Did you watch the TV series in the early 2000s with Hugh Laurie called House? It was one my favorites.

If you’ve never seen it, the medical drama was about a team of diagnosticians of whom House was the lead. In each episode there was a medical mystery the doctors were tasked with solving.

Typically, it went right to the wire and medical genius, House, would swoop in to determine which rare medical condition, disease or virus was at the root of the patient’s health issues.

In mid-December, we could have had our very own House episode as David had an unexplained health issue that proved both difficult to determine and unusual in nature.

David was a new baby on December 13th. His weight was 975 grams which was double his birth weight! Wow. Granted, he was very puffy but we took what we could get. He looked cute with his double chin. His oxygen was back at 21 and his ventilator settings were the best they’d been since he was born. They restarted his feeds. A total change. What a relief that was.

David was puffy but he was rocking and rolling. The surgeon who did his tummy, said David was so tough he should get a little leather jacket with metal studs and a bandanna.

Dec 14

David remained on room air. Our primary nurse said it looked like David had grown a twin because he was so puffy. They gave him albumin which helped remove excess water.

David's feeds were stopped because of water retention. They were trying to rule out everything possible. I gave him a full body wipe down. I cleaned his eyes, ears, mouth and his head down to his toes. He was looking freshy fresh! Plus, I helped change his ostomy bag. It was a good learning experience. Definitely intimidating but I’d have to get a hold of it because he'd go home with it on.

A cute little note: I noticed David reflexively smiling. If he were bigger I'd have given him a little squish.

Dec 15

If something could go wrong with the machines, they did. In our stupidity we attempted a cuddle. It only lasted 30 minutes before we returned David to the incubator as it was constantly saying he had no heartbeat. We knew the machine was wrong because he was breathing, moving and opening his eyes - tough to do with no heartbeat. Then the ventilator went all wonky. They had to put a little hat on David because there was a leak in his tube. Then his IV said it was blocked even after 3 attempts at changing it. Then David peed on his nest (his blankets). Our nurse was flushed from running around and David was massively puffy. Nobody could determine why he was excessively water retentive.

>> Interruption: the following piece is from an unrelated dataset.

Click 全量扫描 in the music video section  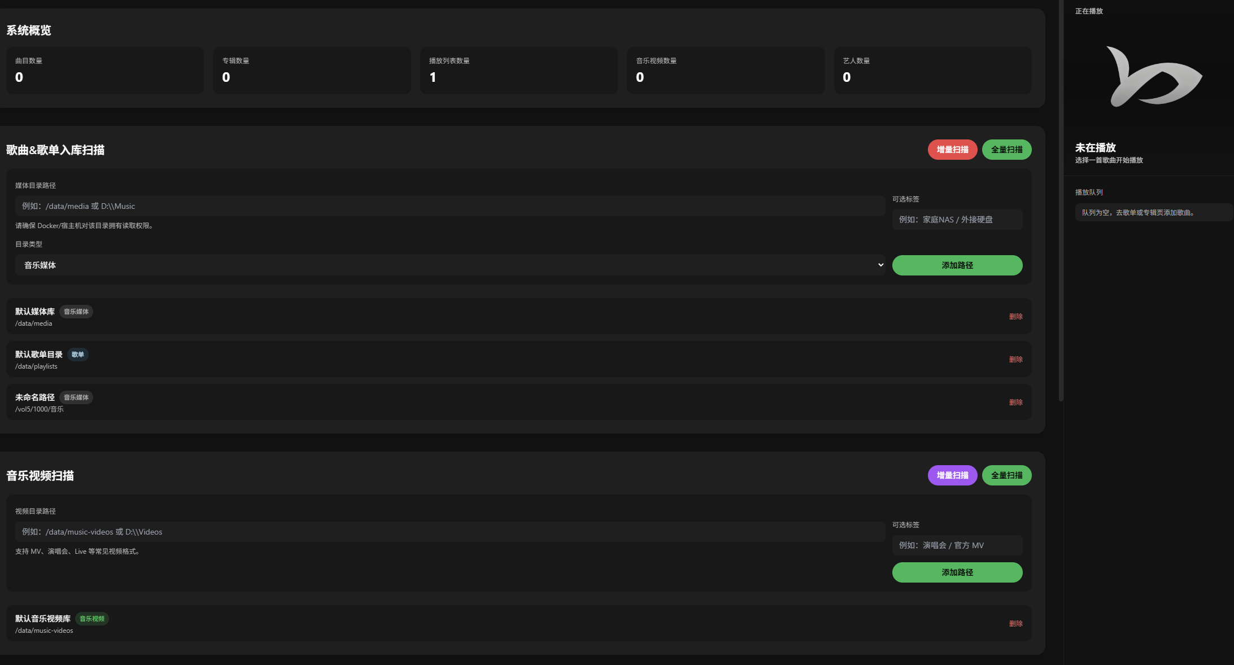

At 3:30am, when the nurse said, "You're an early riser," I thought it best to pack up and head home. The entire rainy walk home I prayed and I cried. I prayed that David's mysterious illness would be found and healed. I prayed for patience. Plus, I thanked God that everything had worked out in such a way that I had the finances, the support of family and friends, and a medical system that allowed me to sit by my son's side to monitor his days and his nights. I cried tears of gratitude that I had three healthy children and one who was fighting to join them. Plus, when you cry in the rain it feels like God is crying with you.

On the morning of December 16th I missed a call while in the shower. I called the hospital immediately to learn a doctor was requesting consent for another drain. Could this be an answer to my prayers? Had they figured out what was wrong with David?

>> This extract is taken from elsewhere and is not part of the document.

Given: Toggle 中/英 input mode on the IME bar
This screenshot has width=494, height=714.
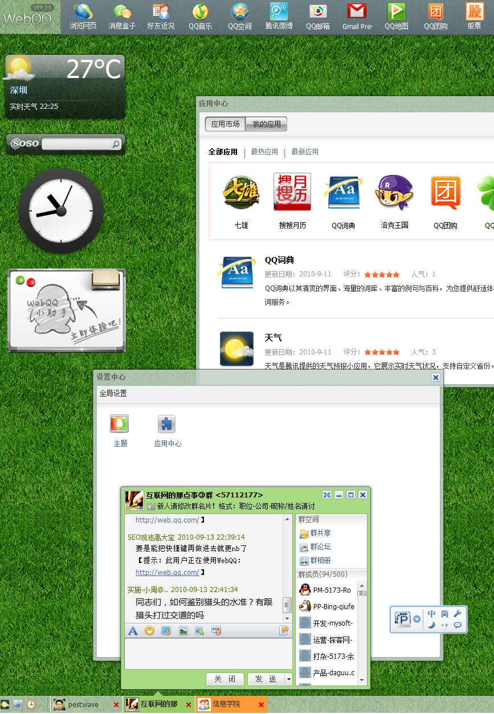Looking at the screenshot, I should click(x=431, y=614).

By the time I arrived at the hospital they’d done an abdominal x-ray which showed something around the kidney. This led them to do an abdominal ultrasound. They saw a large collection of fluid. Using the ultrasound as a guide they drained the fluid out via a needle to get a sample. What they pulled out was 20 mils (which is a lot for his size) of white grainy liquid. Weird.

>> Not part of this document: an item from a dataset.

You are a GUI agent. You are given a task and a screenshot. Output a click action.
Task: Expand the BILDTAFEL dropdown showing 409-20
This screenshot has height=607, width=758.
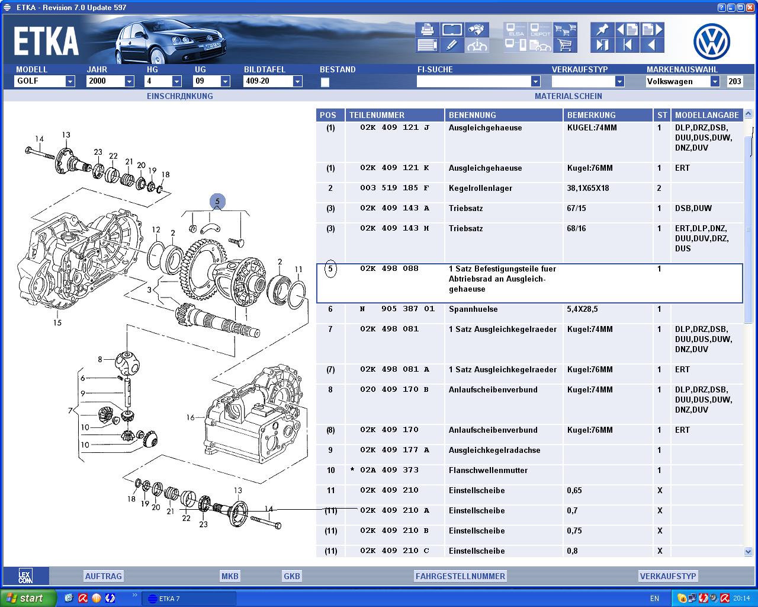(297, 82)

After a while they nurse came to get me. They had the results of the mystery liquid. It was bizarre and awesome all at the same time. David had a line that ran from his foot up through a vein to his heart (called a PICC line). That PICC line had moved and was leaking. Nearly all of his meds went through that line along with his fats and baby Gatorade (TPN). The fluid was leaking into his abdomen. They figured it had been slowly leaking for over a week but then the leak greatly increased. The reason they didn't know this had occurred was that all of David's glucose, antibiotic and electrolyte levels came back normal so there was no reason to believe there was a leak. The totally awesome part was that he had been absorbing all of the medicine from the outside of his organs inward! For serious!! That's like taking food and putting it outside your stomach and your stomach absorbs the nutrients, not very likely but ridiculously cool.

The doctor said, "Although this isn't ideal it was effective. It's quite amazing." The other doctor then said, "Well everything David does is pretty amazing." Amen sister. All I could do was laugh. Then the nurse laughed. The doctor said, "This isn't funny." I looked at him and then he said, " Well I guess it kind of is," and he started to laugh. David’s will to live was evident. Go baby David, Go!!!

Side note: They measured the glucose level in the liquid found in David’s abdomen and it was 105, the highest the lab had ever seen. They removed the PICC line and started putting the meds through the vein in his arm and restarted his feeds. Oh and by the way, when they put that IV in, I actually stayed and held his head. That was my 1st time doing that. I was sweating buckets but David never even woke up!